Equiparação

Plano de cargos e salários: como afeta a equiparação

Maryon Portes
Maryon Portes 21 de junho de 2026 · 7 min de leitura

O plano de cargos e salários pode excluir a equiparação salarial quando é válido. Entenda quando ele vale, quando é só de fachada e o que o trabalhador pode questionar.

Plano de cargos e salários: como afeta a equiparação

Resumo rápido: o plano de cargos e salários (ou quadro de carreira) é um conjunto de regras da empresa que define cargos, faixas de salário e critérios de promoção.

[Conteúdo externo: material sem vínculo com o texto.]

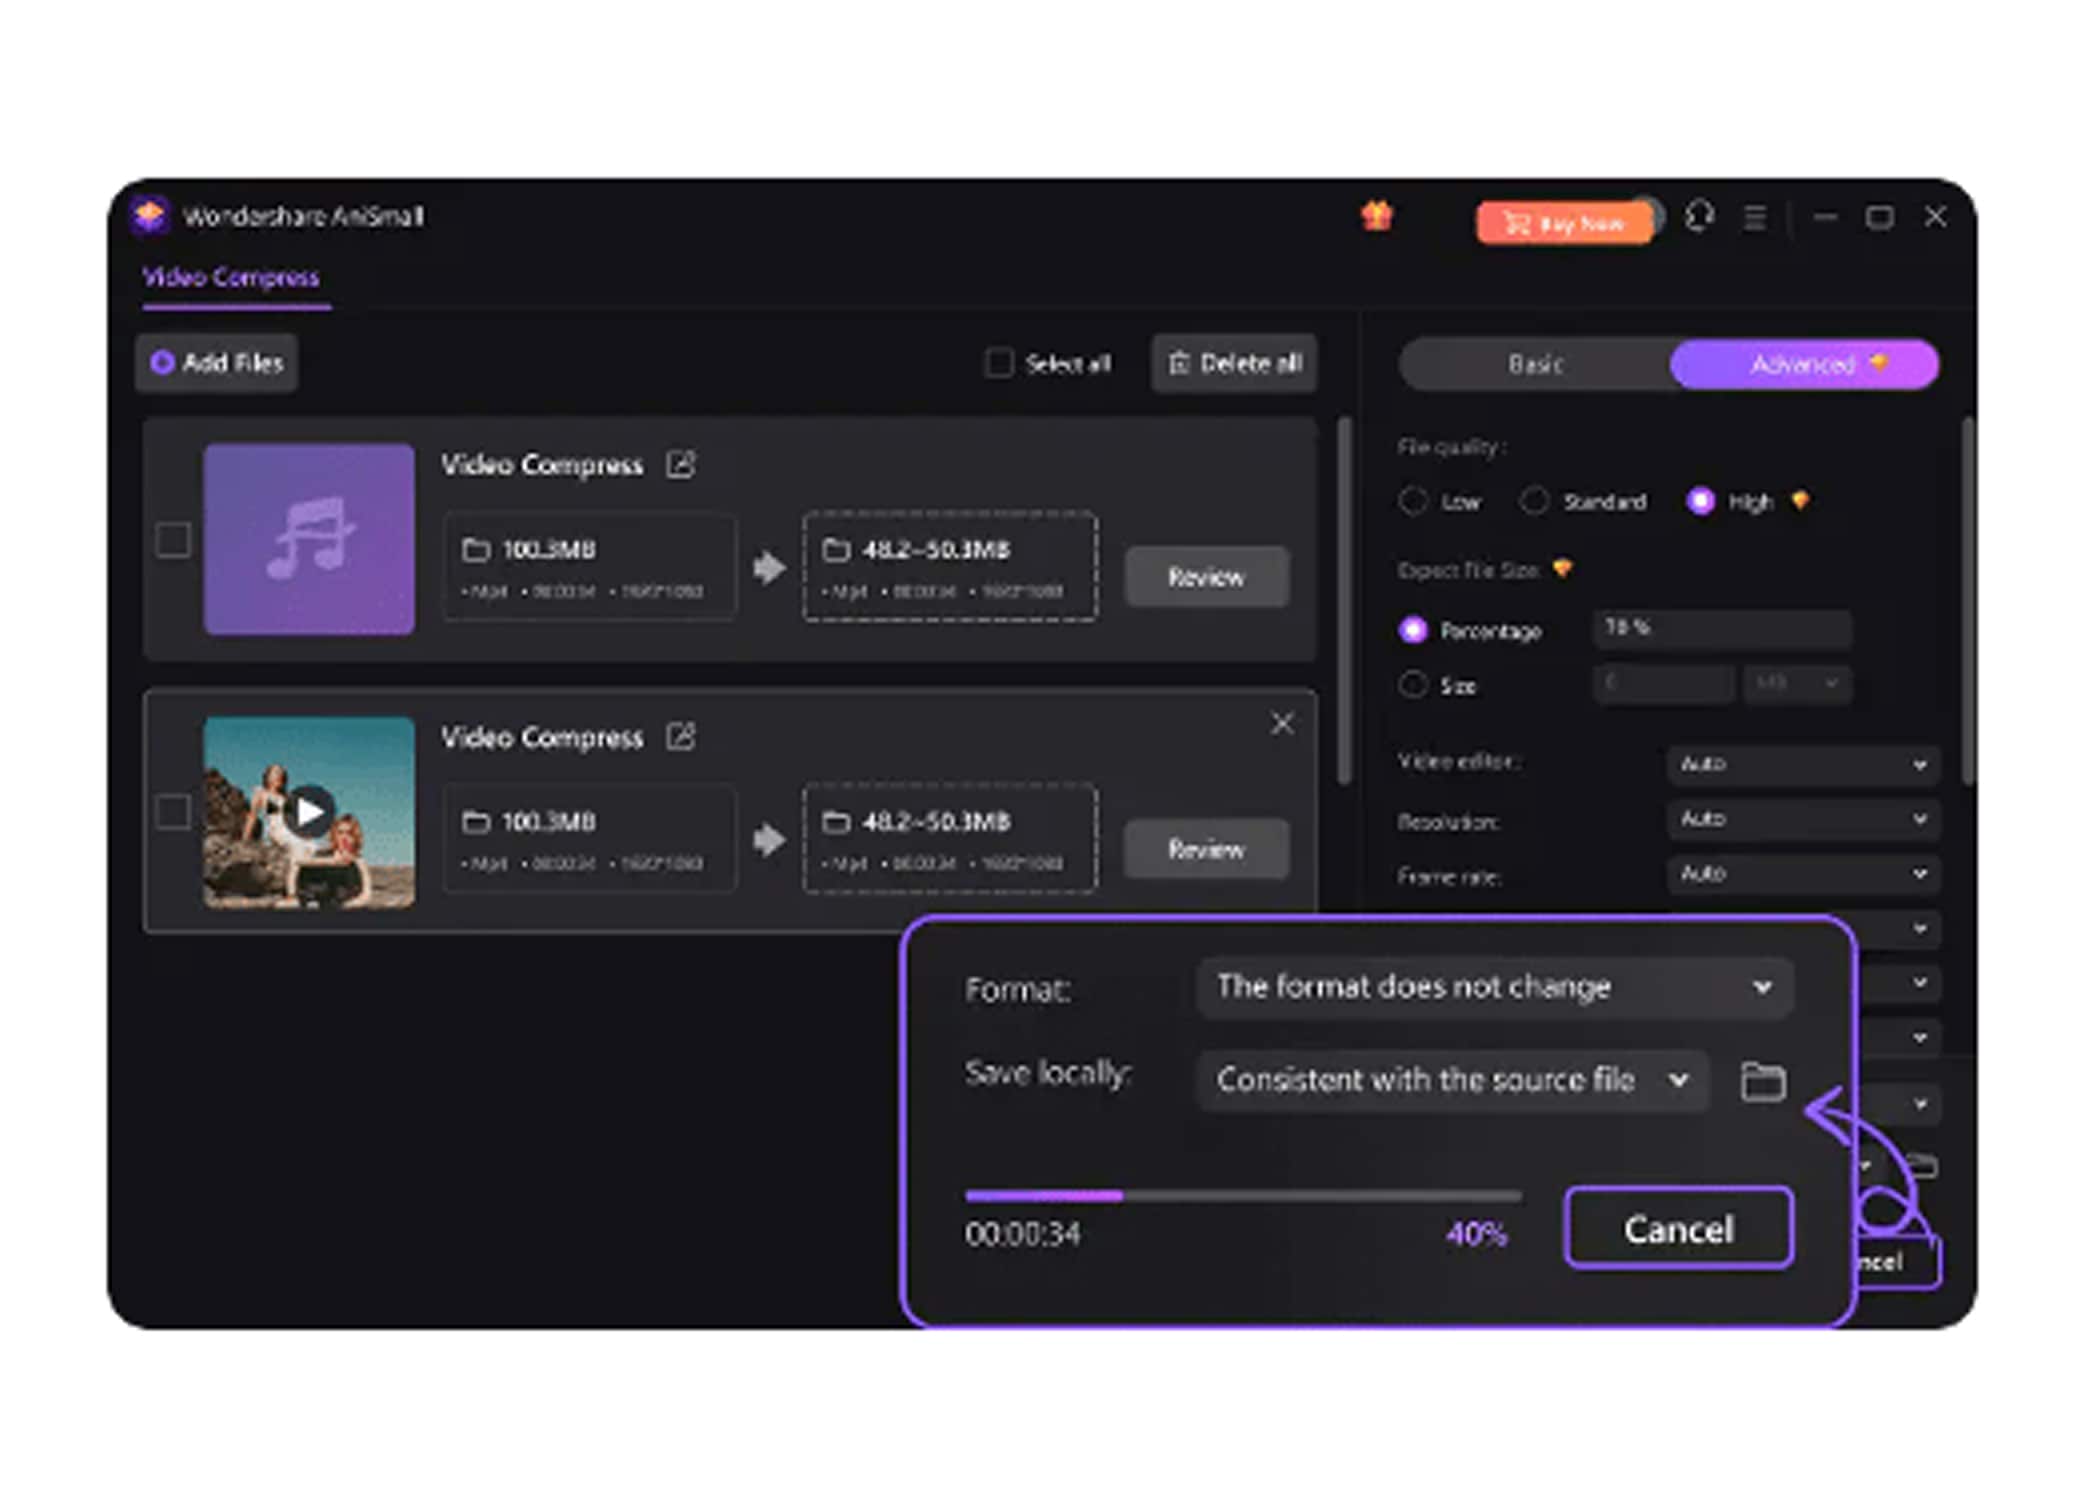This screenshot has width=2100, height=1500.
Task: Remove second video with X icon
Action: (x=1282, y=723)
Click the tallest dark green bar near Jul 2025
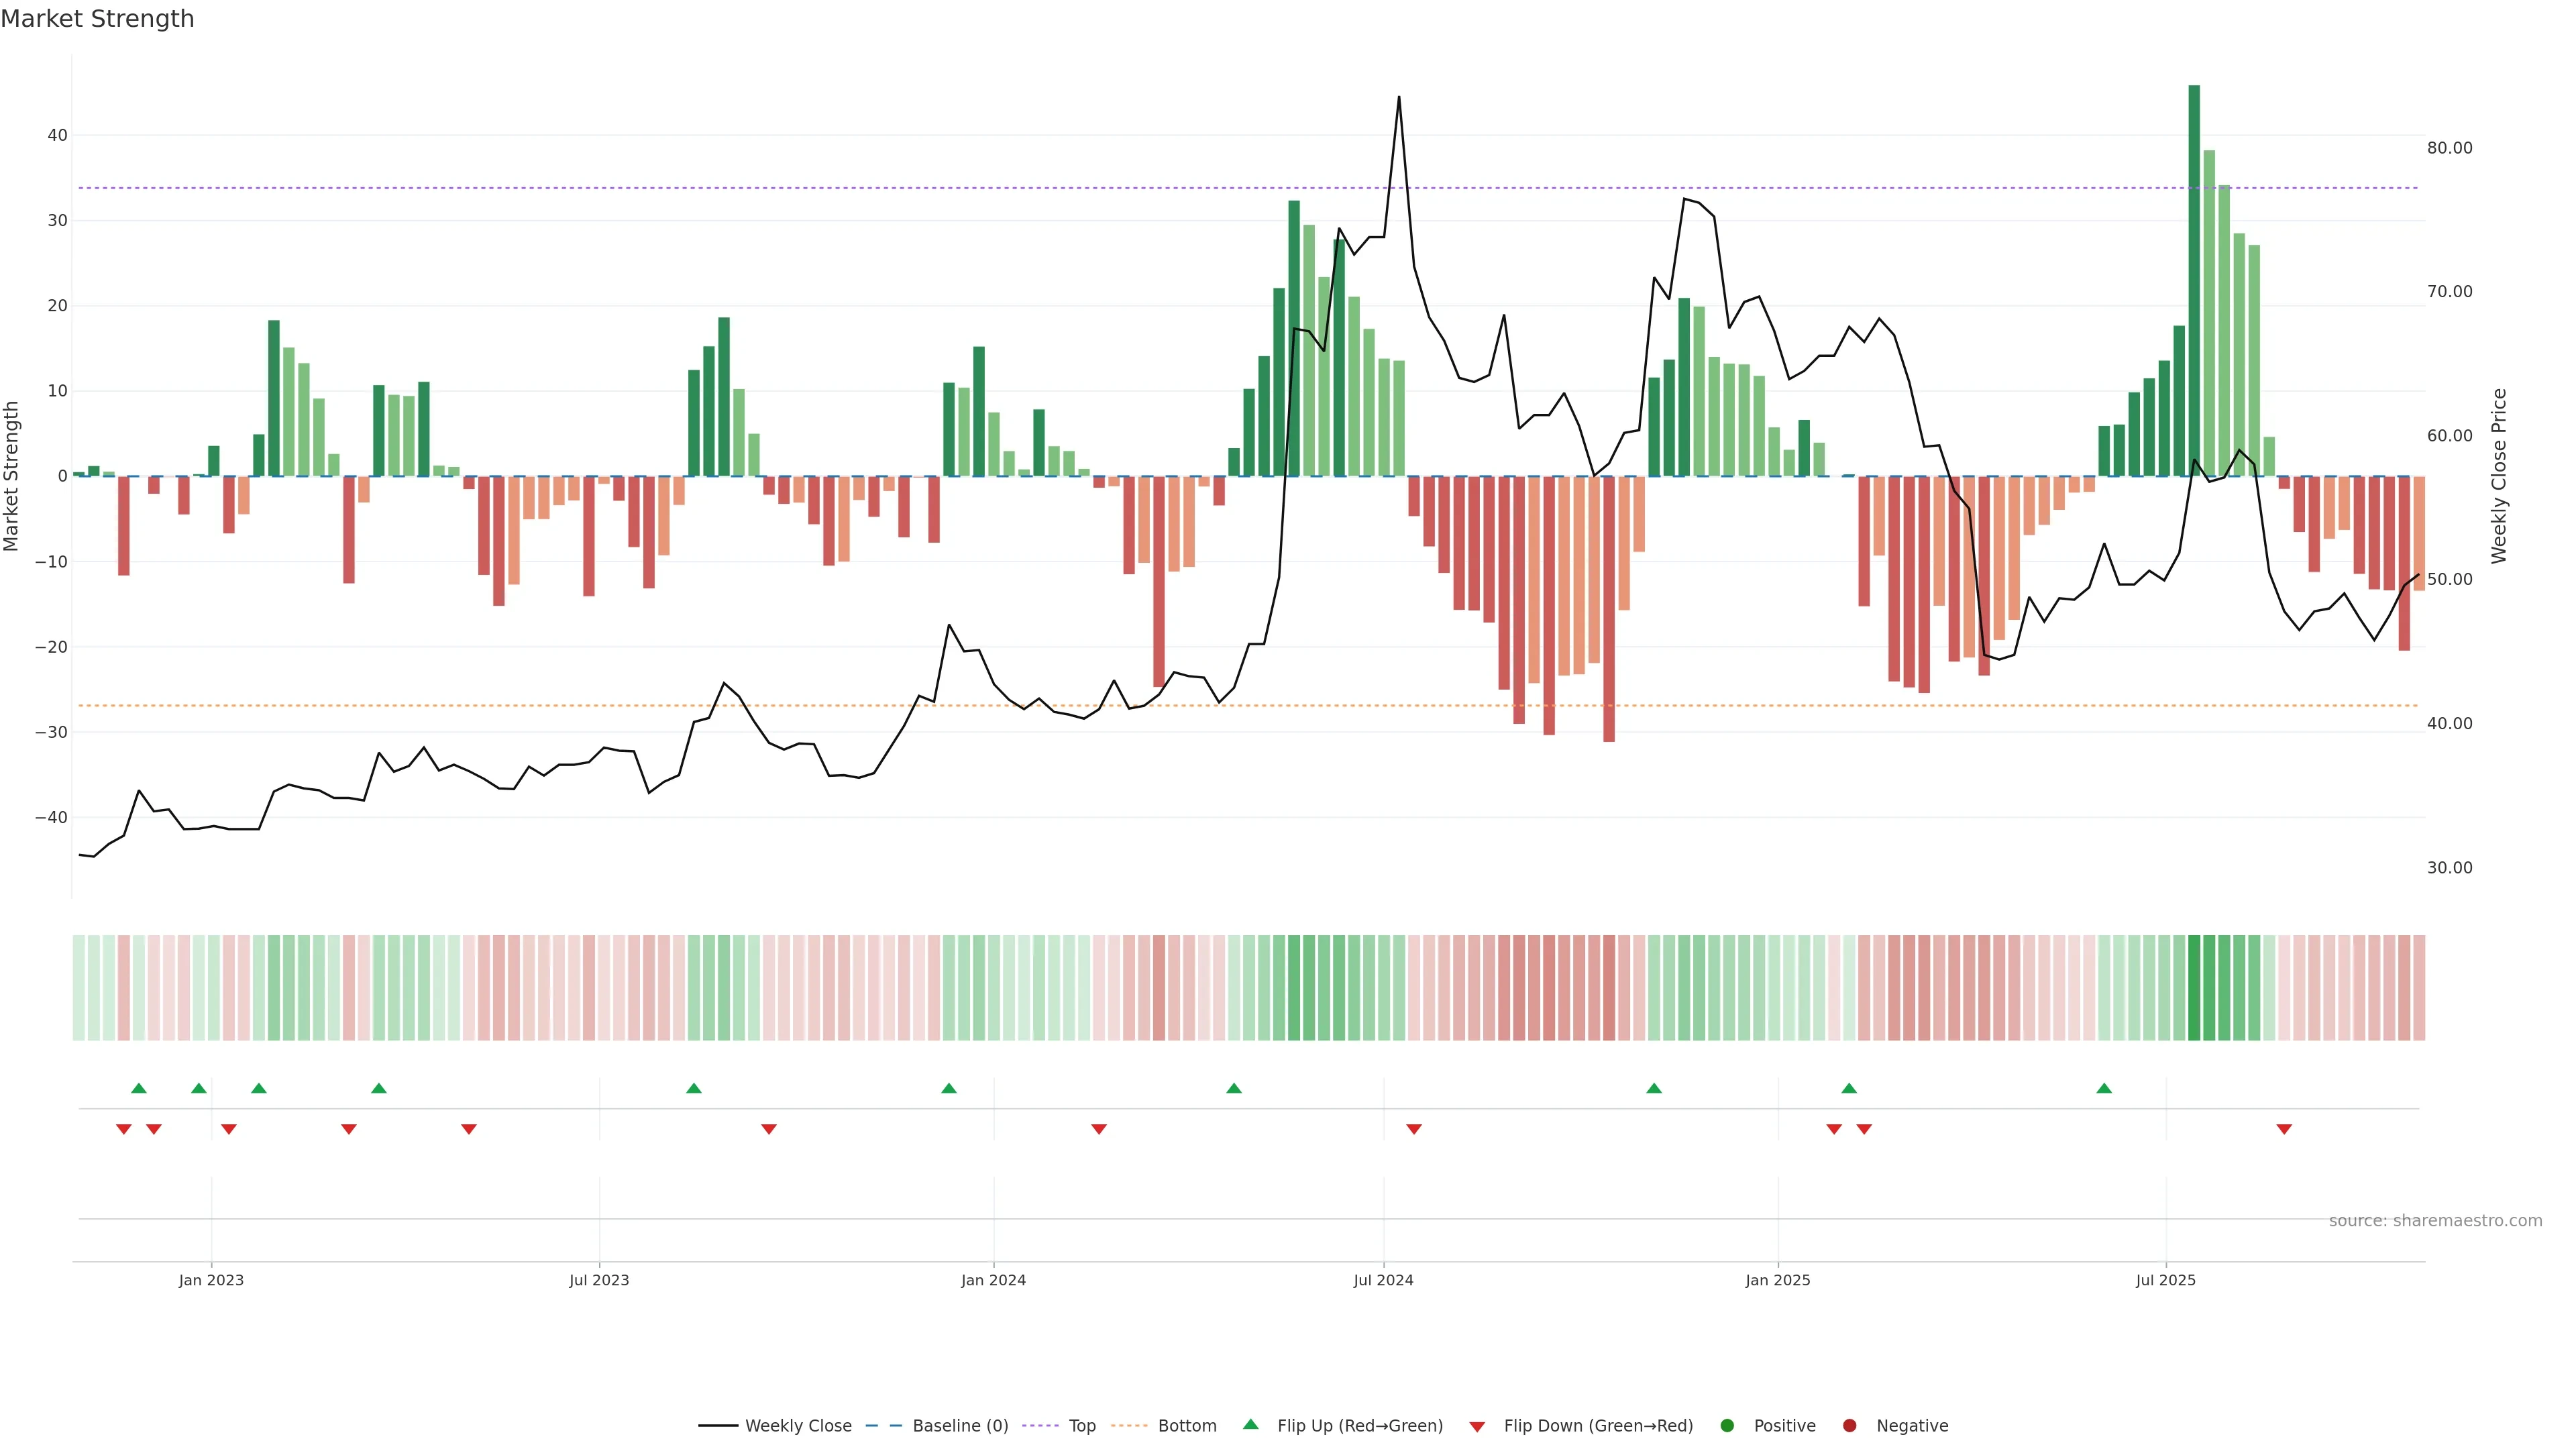The width and height of the screenshot is (2576, 1449). pos(2194,280)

Quando o plano é válido e cumprido, ele pode excluir a equiparação salarial (art. 461, parágrafos 2º e 3º, da CLT), porque as diferenças passam a seguir os critérios do próprio plano. Quando é só de fachada, tende a não impedir nada.

Muita gente recebe a notícia de que “tem plano de cargos na empresa, então não cabe equiparação” e acha que o assunto acabou ali. Não é bem assim. A existência do plano importa, sim — mas só quando ele cumpre certos requisitos. Neste texto, a equipe da Maryon Portes Advocacia, em Balneário Camboriú/SC, explica em linguagem simples o que é o plano de cargos, quando ele afeta a equiparação e o que o trabalhador pode questionar.

O que é o plano de cargos e salários

O plano de cargos e salários, também chamado de quadro de carreira, é um conjunto de regras internas que a empresa cria para organizar quem faz o quê e quanto recebe. Em resumo, ele costuma trazer três coisas:

  • Os cargos existentes e o que cada um faz (auxiliar, assistente, analista, coordenador e por aí vai).
  • As faixas salariais de cada cargo ou nível (quanto a posição paga, com um piso e um teto).
  • Os critérios de promoção — como alguém passa de um nível para outro, ou de um cargo para outro.

A ideia é dar previsibilidade. Em vez de o salário depender só da conversa com o chefe, ele segue uma estrutura: quem entra em determinado cargo sabe quanto ganha e, em tese, sabe o que precisa para subir. Esse desenho de carreira é o coração do plano.

Por que o plano importa para a equiparação salarial

A equiparação salarial está no art. 461 da CLT. A regra geral é direta: duas pessoas que fazem a mesma função, com a mesma produtividade e qualidade, na mesma empresa e no mesmo estabelecimento, devem receber salário igual — respeitados os requisitos da lei.

Acontece que o próprio art. 461 abre uma exceção. Os parágrafos 2º e 3º dizem que, quando o empregador tem quadro de carreira ou adota plano de cargos e salários, as promoções devem obedecer aos critérios desse plano. Na prática, isso significa que, havendo plano válido, as diferenças de salário entre colegas passam a ser explicadas pelos critérios do plano — e não por uma desigualdade que a lei considera injusta.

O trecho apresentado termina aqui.